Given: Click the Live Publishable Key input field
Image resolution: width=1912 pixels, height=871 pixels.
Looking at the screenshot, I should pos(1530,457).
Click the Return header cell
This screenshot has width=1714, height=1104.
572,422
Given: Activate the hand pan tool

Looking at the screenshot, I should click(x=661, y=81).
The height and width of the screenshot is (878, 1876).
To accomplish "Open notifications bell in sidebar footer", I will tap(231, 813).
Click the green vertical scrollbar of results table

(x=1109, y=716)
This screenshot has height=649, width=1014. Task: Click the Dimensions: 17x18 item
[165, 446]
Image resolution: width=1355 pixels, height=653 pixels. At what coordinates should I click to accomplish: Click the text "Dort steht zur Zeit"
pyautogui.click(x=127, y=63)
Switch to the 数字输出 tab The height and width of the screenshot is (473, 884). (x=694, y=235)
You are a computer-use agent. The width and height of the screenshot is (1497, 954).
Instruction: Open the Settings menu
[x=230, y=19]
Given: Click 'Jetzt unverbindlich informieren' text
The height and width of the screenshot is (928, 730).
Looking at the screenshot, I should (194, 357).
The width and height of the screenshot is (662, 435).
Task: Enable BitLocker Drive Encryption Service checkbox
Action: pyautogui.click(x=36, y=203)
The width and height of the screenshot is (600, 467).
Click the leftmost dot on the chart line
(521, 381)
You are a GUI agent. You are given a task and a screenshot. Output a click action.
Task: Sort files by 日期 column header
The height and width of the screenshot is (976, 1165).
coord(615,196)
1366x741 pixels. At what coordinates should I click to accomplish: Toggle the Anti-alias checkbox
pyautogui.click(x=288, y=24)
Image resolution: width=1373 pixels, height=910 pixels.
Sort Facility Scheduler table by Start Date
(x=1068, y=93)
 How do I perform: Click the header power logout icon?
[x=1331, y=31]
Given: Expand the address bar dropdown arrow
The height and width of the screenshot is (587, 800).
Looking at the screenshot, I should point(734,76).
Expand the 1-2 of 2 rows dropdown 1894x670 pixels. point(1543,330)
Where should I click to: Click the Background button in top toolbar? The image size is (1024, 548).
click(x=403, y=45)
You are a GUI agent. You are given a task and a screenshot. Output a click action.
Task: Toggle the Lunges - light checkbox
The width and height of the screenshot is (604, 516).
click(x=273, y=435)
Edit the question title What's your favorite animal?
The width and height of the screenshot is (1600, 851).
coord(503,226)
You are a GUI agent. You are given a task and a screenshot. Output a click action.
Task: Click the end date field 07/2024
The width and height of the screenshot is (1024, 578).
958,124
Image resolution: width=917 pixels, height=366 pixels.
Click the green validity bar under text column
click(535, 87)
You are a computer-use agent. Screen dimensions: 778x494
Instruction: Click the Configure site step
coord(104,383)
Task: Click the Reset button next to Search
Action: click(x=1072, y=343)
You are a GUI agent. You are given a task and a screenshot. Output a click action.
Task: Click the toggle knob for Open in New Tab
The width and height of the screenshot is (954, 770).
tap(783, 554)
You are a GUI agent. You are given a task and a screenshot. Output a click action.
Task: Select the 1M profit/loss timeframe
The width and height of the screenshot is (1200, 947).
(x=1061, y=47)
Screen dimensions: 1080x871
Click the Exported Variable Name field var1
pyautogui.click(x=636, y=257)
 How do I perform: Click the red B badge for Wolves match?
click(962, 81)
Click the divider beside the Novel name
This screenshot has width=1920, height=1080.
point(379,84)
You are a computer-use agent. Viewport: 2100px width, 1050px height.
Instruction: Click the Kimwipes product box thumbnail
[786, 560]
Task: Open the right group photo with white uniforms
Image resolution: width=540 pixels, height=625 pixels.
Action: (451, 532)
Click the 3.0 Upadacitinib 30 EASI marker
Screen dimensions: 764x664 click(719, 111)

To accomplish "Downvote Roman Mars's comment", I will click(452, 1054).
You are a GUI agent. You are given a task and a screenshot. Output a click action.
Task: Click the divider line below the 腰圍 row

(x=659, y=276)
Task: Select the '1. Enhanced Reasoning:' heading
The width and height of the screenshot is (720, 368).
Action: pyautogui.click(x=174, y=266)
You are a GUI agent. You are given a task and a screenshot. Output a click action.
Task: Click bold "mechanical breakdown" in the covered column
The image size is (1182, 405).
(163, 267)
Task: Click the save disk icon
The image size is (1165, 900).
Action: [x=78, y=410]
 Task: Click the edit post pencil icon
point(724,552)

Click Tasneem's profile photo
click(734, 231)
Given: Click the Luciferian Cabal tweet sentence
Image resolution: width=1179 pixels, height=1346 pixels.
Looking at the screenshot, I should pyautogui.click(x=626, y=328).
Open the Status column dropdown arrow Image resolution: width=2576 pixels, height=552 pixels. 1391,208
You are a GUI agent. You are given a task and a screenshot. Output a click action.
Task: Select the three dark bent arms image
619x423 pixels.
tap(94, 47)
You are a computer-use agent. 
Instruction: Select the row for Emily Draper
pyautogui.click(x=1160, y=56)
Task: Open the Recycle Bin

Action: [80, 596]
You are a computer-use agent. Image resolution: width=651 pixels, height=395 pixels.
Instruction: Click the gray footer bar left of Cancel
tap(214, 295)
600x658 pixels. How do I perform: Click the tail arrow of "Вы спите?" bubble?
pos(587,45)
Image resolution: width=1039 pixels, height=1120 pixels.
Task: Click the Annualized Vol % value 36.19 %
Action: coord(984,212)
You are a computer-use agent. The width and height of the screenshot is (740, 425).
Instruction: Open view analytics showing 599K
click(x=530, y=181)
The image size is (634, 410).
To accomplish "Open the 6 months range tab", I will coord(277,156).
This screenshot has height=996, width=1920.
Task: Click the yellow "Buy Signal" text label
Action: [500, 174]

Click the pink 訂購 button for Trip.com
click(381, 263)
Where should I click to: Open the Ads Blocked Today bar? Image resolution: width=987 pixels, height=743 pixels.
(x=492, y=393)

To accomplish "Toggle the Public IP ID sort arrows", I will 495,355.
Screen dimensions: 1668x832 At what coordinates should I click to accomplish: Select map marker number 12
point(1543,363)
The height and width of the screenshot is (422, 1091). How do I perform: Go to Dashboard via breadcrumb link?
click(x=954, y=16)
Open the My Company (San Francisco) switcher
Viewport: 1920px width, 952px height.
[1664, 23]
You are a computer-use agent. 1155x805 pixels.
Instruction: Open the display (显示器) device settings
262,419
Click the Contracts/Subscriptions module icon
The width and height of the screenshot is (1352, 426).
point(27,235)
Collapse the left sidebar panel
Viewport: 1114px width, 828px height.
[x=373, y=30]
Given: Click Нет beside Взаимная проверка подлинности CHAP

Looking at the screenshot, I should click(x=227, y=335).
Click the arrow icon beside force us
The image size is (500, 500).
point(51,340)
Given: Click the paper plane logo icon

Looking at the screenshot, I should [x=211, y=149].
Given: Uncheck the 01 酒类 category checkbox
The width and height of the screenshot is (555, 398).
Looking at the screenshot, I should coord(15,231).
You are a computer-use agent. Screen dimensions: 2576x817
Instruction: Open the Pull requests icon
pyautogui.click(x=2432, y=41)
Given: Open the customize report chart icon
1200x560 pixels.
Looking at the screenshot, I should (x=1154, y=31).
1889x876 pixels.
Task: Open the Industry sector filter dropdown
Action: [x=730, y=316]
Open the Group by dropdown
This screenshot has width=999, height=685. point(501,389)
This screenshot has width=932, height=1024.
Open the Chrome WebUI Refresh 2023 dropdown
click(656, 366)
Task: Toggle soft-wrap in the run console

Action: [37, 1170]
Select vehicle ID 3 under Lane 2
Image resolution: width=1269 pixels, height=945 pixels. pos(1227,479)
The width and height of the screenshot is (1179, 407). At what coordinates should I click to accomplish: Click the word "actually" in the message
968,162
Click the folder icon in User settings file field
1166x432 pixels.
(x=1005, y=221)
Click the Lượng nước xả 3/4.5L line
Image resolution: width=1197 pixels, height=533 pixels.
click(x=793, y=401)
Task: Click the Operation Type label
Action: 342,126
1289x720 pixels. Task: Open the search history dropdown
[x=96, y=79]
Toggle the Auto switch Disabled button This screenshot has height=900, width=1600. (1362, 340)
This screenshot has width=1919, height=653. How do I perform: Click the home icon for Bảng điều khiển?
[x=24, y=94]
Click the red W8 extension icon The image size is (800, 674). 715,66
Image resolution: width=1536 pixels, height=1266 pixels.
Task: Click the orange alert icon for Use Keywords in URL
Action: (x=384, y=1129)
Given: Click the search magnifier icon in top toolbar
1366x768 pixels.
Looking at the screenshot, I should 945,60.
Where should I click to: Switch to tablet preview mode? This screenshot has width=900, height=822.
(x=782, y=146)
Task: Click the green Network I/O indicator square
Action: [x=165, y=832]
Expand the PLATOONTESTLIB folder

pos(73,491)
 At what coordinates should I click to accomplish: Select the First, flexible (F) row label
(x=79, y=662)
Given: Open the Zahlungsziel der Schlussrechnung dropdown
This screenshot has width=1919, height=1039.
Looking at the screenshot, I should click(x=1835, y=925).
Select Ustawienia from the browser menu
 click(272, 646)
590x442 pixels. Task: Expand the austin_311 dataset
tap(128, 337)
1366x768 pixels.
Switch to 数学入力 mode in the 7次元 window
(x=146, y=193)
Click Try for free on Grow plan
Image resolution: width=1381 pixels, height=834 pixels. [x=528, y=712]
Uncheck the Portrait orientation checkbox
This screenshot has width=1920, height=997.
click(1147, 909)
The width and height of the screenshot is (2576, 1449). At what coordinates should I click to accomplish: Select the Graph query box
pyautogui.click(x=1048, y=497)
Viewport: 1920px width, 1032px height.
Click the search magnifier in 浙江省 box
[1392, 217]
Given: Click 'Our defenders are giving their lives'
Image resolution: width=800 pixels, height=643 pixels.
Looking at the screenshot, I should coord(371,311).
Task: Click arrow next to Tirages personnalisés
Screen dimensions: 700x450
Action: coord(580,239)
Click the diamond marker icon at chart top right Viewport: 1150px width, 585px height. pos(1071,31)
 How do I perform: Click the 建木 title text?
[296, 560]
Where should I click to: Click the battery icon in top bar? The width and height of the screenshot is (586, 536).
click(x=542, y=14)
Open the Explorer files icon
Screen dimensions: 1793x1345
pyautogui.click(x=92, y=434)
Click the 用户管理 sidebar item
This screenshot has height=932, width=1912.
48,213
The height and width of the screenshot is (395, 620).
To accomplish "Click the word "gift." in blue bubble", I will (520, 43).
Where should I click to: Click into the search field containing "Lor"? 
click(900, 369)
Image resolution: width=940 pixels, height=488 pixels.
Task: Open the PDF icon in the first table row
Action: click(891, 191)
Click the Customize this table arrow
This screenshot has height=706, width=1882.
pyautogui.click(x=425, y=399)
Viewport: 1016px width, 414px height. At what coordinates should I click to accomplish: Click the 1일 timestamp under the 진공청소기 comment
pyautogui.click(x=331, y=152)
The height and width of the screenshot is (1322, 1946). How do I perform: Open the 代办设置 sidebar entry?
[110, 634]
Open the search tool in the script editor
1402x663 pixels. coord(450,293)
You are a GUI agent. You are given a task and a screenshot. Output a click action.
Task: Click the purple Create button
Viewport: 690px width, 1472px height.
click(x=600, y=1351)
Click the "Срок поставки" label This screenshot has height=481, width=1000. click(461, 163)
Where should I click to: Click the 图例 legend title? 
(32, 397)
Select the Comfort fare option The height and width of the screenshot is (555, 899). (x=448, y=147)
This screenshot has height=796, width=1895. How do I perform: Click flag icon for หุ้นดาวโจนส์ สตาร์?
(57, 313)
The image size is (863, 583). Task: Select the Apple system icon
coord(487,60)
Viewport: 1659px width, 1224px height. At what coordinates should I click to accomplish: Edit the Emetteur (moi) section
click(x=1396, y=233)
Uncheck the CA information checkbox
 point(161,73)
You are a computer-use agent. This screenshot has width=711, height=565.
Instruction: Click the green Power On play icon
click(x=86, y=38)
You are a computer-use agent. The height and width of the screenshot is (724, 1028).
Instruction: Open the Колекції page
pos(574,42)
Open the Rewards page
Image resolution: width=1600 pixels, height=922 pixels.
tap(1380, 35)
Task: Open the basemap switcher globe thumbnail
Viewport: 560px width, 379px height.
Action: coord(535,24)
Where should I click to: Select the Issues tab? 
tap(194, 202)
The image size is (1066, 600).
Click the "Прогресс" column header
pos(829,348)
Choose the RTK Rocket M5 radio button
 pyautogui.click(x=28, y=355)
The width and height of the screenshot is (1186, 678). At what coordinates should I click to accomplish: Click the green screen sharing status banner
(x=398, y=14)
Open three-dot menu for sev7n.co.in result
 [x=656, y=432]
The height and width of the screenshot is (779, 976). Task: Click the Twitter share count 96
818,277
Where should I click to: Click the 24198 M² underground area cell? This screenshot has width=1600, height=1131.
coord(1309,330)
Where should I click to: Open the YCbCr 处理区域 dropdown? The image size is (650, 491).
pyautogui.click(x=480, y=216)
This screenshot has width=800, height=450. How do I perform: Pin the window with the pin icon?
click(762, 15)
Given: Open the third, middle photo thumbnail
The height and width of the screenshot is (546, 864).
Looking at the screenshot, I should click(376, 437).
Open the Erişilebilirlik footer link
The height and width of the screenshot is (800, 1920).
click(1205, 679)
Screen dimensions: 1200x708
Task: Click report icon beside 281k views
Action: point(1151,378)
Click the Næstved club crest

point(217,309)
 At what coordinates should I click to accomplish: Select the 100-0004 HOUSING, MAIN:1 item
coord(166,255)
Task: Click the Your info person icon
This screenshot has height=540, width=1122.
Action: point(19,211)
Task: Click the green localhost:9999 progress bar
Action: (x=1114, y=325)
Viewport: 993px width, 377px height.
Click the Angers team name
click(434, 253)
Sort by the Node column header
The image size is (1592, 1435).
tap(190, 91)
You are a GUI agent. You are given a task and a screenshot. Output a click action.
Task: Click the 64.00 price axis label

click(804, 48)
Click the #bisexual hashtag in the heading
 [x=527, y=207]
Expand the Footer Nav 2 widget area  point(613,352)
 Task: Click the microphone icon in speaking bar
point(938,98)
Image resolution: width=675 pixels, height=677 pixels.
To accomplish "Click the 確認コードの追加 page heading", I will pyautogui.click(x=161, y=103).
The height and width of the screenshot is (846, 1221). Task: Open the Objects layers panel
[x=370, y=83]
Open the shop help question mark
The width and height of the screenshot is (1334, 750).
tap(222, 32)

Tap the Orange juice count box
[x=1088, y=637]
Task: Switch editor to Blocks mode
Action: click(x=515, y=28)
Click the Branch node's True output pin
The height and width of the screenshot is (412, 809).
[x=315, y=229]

___

Set the lines down exactly, from the first line of the records to the line where "Switch to the" appears, with both ends kept.

== Answer ==
Given: Click the Live Publishable Key input field
Image resolution: width=1912 pixels, height=871 pixels.
Looking at the screenshot, I should pos(1530,457).
Click the Return header cell
This screenshot has width=1714, height=1104.
572,422
Given: Activate the hand pan tool

Looking at the screenshot, I should click(x=661, y=81).
The height and width of the screenshot is (878, 1876).
To accomplish "Open notifications bell in sidebar footer", I will tap(231, 813).
Click the green vertical scrollbar of results table

(x=1109, y=716)
This screenshot has height=649, width=1014. Task: Click the Dimensions: 17x18 item
[165, 446]
Image resolution: width=1355 pixels, height=653 pixels. At what coordinates should I click to accomplish: Click the text "Dort steht zur Zeit"
pyautogui.click(x=127, y=63)
Switch to the 数字输出 tab The height and width of the screenshot is (473, 884). (x=694, y=235)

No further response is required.